Simple Linear Regression (SLR)

Apply on marketing data

Simple Linear Regression (SLR)

Apply on marketing data (cont.)

Code
from sklearn.linear_model import LinearRegression  # import model
lr = LinearRegression()                 # initiate model
x_train, y_train = df1[['youtube']], df1['sales']  # training input-target
lr = lr.fit(x_train, y_train)         # build model = esimate coefficients

# Training data and fitted line
pred_train = lr.predict(x_train)

# Figures
fig_market2 = go.Figure(go.Scatter(x=x_train.youtube, y=y_train, mode="markers", name="Training data"))
fig_market2.add_trace(go.Scatter(x=x_train.youtube, y=pred_train, mode="lines+markers", name=f"<br>Train prediction<br> Sale={np.round(lr.coef_,2)[0]}youtube+{np.round(lr.intercept_,2)}"))
fig_market2.update_layout(title="Sales vs youtube",
                          xaxis=dict(title="youtube"),
                          yaxis=dict(title="sales"),
                          width=600, height=400)
fig_market2.show()

Simple Linear Regression (SLR)

Model Diagnostics (judging the model)

  • R-squared (coefficient of determination) \[R^2=1-\frac{\text{RSS}}{\text{TSS}}=1-\frac{\sum_{i=1}(y_i-\hat{y}_i)^2}{\sum_{i=1}(y_i-\overline{y}_n)^2}=\frac{\text{V}(\hat{Y})}{\text{V}(Y)}.\]
    • Example: \(R^2=\) 0.612 in our model.
    • Interpretation: The model (youtube) can capture around 61.0% of the variation of the target (sales).
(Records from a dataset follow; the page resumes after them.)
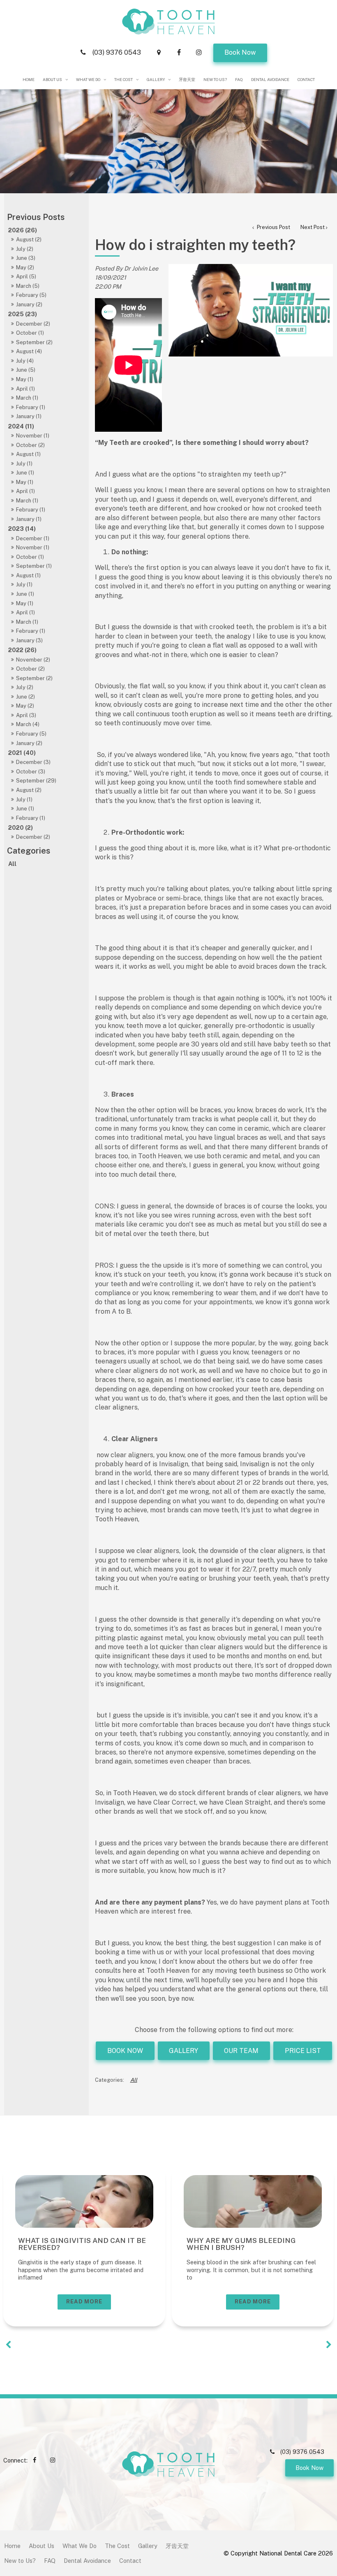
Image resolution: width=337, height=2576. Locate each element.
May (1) (24, 379)
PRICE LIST (303, 2051)
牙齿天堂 (187, 79)
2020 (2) (20, 827)
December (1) (32, 538)
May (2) (25, 267)
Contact (306, 79)
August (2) (29, 239)
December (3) (33, 762)
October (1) (30, 333)
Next (329, 2345)
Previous (8, 2345)
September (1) (34, 566)
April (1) (25, 389)
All (12, 863)
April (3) (26, 715)
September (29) (36, 781)
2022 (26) (22, 649)
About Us (52, 79)
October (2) (30, 445)
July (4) (25, 361)
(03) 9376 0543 (116, 52)
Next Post (312, 227)
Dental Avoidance (270, 79)
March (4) (27, 724)
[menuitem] (12, 2546)
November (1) (32, 436)
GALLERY (183, 2051)
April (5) (26, 276)
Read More (84, 2301)
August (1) (28, 454)
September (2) (34, 342)
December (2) (33, 324)
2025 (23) (22, 313)
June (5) (25, 370)
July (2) (24, 249)
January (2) (29, 304)
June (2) (25, 697)
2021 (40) (22, 752)
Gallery (156, 79)
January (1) (29, 416)
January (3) (29, 640)
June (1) (25, 473)
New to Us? (215, 79)
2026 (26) (22, 230)
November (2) (33, 660)
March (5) (27, 286)
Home (29, 79)
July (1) (24, 464)
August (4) (29, 351)
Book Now (240, 52)
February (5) (31, 295)
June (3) (25, 258)
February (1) (30, 407)
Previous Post (273, 227)
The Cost (123, 79)
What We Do (88, 79)
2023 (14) (22, 528)
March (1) (27, 398)
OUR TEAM (241, 2051)
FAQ (239, 79)
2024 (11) (21, 426)
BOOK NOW (125, 2051)
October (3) (30, 771)
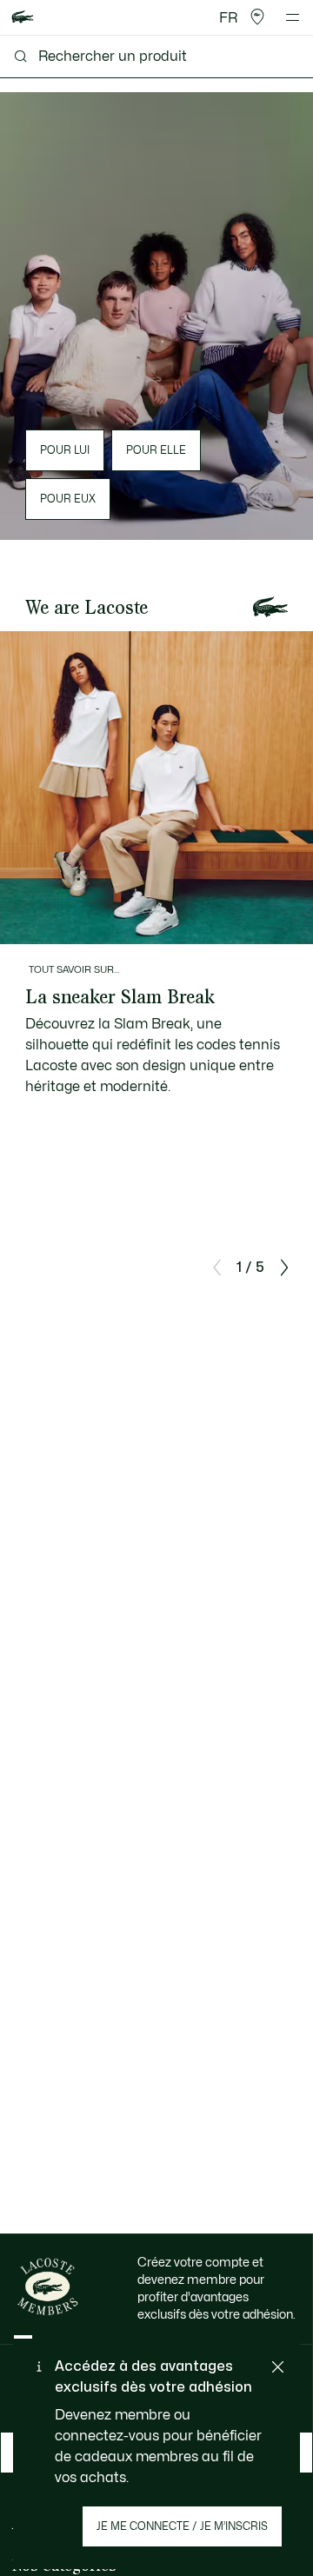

Simple Linear Regression (SLR)

Model Diagnostics (judging the model)

  • Residuals: \(e_i=y_i-\hat{y}_i\sim{\cal N}(0,\sigma^2)\) for some \(\sigma>0\).
    • Symmetric around \(0\) & do NOT depend on \(\text{x}_i\) nor \(y_i\).
Code
res = pred_train-y_train   # Compute residuals

from plotly.subplots import make_subplots

fig_res = make_subplots(rows=1, cols=2, subplot_titles=("Residuals vs predicted sales", "Residual desity"))

fig_res.add_trace(
    go.Scatter(x=pred_train, y=res, name="Residuals", mode="markers"), 
    row=1, col=1)
fig_res.add_trace(
    go.Scatter(x=[np.min(pred_train), np.max(pred_train)], y=[0,0], mode="lines", line=dict(color='red', dash="dash"), name="0"), 
    row=1, col=1)

fig_res.update_xaxes(title_text="Predicted Sales", row=1, col=1)
fig_res.update_yaxes(title_text="Residuals", row=1, col=1)


fig_res.add_trace(
    go.Histogram(x=res, name = "Residual histogram"), row=1, col=2
)
fig_res.update_xaxes(title_text="Residual", row=1, col=2)
fig_res.update_yaxes(title_text="Histogram", row=1, col=2)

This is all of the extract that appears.